Le nouveau film Resident Evil commence à montrer ses crocs. À l’occasion du State of Play du 3 septembre, Sony a dévoilé une nouvelle séquence particulièrement sanglante du long-métrage, attendu au cinéma le 18 septembre. On y découvre Bryan, le personnage incarné par Austin Abrams, pris en pleine course-poursuite dans les rues de Raccoon City.
Et le moins que l’on puisse dire, c’est que le pauvre coursier médical n’a pas vraiment choisi le meilleur jour pour traverser la ville.
Dans cette nouvelle séquence, Bryan tente de semer une horde de zombies qui ne reculent devant rien pour l’attraper. Certains vont même jusqu’à se jeter des toits afin de lui barrer la route. À chaque impact, les corps explosent littéralement sur le bitume, projetant du sang dans tous les sens. Au milieu de ce chaos, Bryan continue de courir, complètement dépassé par ce qui lui arrive.
La scène joue d’ailleurs autant sur l’horreur que sur l’humour.
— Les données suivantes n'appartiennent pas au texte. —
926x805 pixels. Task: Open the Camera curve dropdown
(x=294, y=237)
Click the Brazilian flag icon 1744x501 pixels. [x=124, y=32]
Les cris paniqués et les réactions presque absurdes de Bryan donnent à la séquence un ton décalé qui colle particulièrement bien à la vision de Zach Cregger. Le réalisateur, connu pour son travail dans la comédie et les sketchs, est également chargé du scénario du film.
Des effets pratiques plutôt que du tout numérique
Pour donner davantage de poids à cette scène, Zach Cregger a fait le choix de privilégier les effets pratiques. Plutôt que de créer les corps des zombies entièrement en images de synthèse, l’équipe a conçu d’impressionnants sacs remplis de faux sang, pesant chacun près de 150 livres, soit environ 68 kg.
Ces énormes poches ont ensuite été lâchées depuis des grues afin de reproduire les chutes spectaculaires des zombies. Une méthode particulièrement brutale, mais qui permettait au réalisateur d’obtenir des impacts physiques directement sur le plateau.
La technique aurait cependant pu tourner au drame. Lors du tournage, l’un de ces sacs est passé dangereusement près d’Austin Abrams. Cregger a expliqué que l’acteur aurait pu être mortellement blessé s’il avait été touché. Une anecdote qui donne forcément une autre dimension à cette séquence pourtant conçue pour divertir et faire frissonner.
Bryan, un héros loin des standards habituels

Le personnage de Bryan semble également occuper une place particulière dans la vision du réalisateur. Cregger le décrit comme un « idiot » confronté à une situation qui le dépasse complètement. Il ne s’agit donc pas d’un héros surentraîné capable d’abattre des dizaines de morts-vivants sans sourciller.
Bryan cherche avant tout à rester en vie. Face aux zombies, aux explosions de sang et au chaos qui envahit Raccoon City, ses réactions sont celles d’un homme totalement dépassé par les événements. Une approche qui devrait permettre au film de conserver une dimension plus humaine, tout en ouvrant la porte à quelques situations franchement comiques.
Cette volonté de faire cohabiter horreur et humour n’est d’ailleurs pas anodine. La série Resident Evil elle-même n’a jamais été totalement étrangère à l’absurde, notamment lorsqu’elle pousse certaines situations jusqu’à l’excès. Cregger semble vouloir retrouver cette énergie tout en construisant une aventure fortement inspirée du rythme des jeux.
Un film conçu comme une course contre la montre

Selon Zach Cregger, le film Resident Evil ne devrait pas laisser beaucoup de répit aux spectateurs. Le réalisateur décrit son long-métrage comme « une gigantesque séquence » dans laquelle les événements commencent à s’emballer après seulement quelques minutes.
L’idée est directement inspirée de la structure des jeux vidéo. Dans les différents épisodes de la franchise, les joueurs passent régulièrement d’une zone à une autre, chaque environnement apportant son lot de menaces, de pièges et de situations inédites. Cregger souhaite reprendre cette logique pour le film et faire progresser Bryan à travers une véritable succession de défis.
Le résultat pourrait donc ressembler à une course effrénée à travers Raccoon City, avec des zombies, des scènes d’action et des changements de décor destinés à maintenir constamment la pression. La nouvelle séquence dévoilée par Sony donne en tout cas un premier aperçu assez clair de cette approche.

Avec cette nouvelle vidéo, le film de Zach Cregger confirme son envie de proposer une adaptation qui ne se contente pas de reproduire l’esthétique de la licence. Entre les effets pratiques particulièrement ambitieux, le gore assumé et un humour qui vient régulièrement casser la tension, le long-métrage cherche visiblement son propre équilibre.
Il faudra toutefois attendre la sortie pour voir si cette formule fonctionne sur la durée. Une chose est certaine : Resident Evil sortira au cinéma le 18 septembre 2026, avec Austin Abrams dans le rôle de Bryan et Zach Cregger à la réalisation comme au scénario.